Newborn screening for severe combined immunodeficiency and T-cell lymphopenia

Jennifer M Puck  1
Affiliations
Review

Newborn screening for severe combined immunodeficiency and T-cell lymphopenia

Jennifer M Puck. Immunol Rev. 2019 Jan.

Abstract

The development of a T cell receptor excision circle (TREC) assay utilizing dried blood spots (DBS) made possible universal newborn screening (NBS) for severe combined immunodeficiency (SCID) as a public health measure. Upon being flagged by an abnormal screening test in a SCID screening program, an infant can receive further diagnostic testing for SCID in the neonatal period, prior to onset of infectious complications, to permit immediate institution of protective measures and definitive, life-saving treatment to establish a functional immune system. SCID screening is now the accepted standard of care in state public health departments across the United States, and it is being adopted in many countries. It has proven effective, with infants having this otherwise inapparent but serious, rare disorder achieving survival and immune reconstitution. In addition to bringing to attention infants with the primary screening target diseases, typical SCID and leaky SCID (due to hypomorphic mutations in known SCID genes), the NBS assay for insufficient TRECs in DBS also reveals infants with non-SCID T lymphopenic conditions.

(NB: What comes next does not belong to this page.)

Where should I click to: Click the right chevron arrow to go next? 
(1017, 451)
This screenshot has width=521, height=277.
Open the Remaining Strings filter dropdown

Experience has accumulated regarding the range and limitations of diagnoses of newborns with low TRECs and low T cells. Previously unknown immune defects have been discovered, as well as conditions not formerly recognized to have low T cells in the neonatal period.

Keywords: T cell lymphopenia; T cell receptor excision circle; hematopoietic cell transplantation; newborn screening; primary immunodeficiency; severe combined immunodeficiency.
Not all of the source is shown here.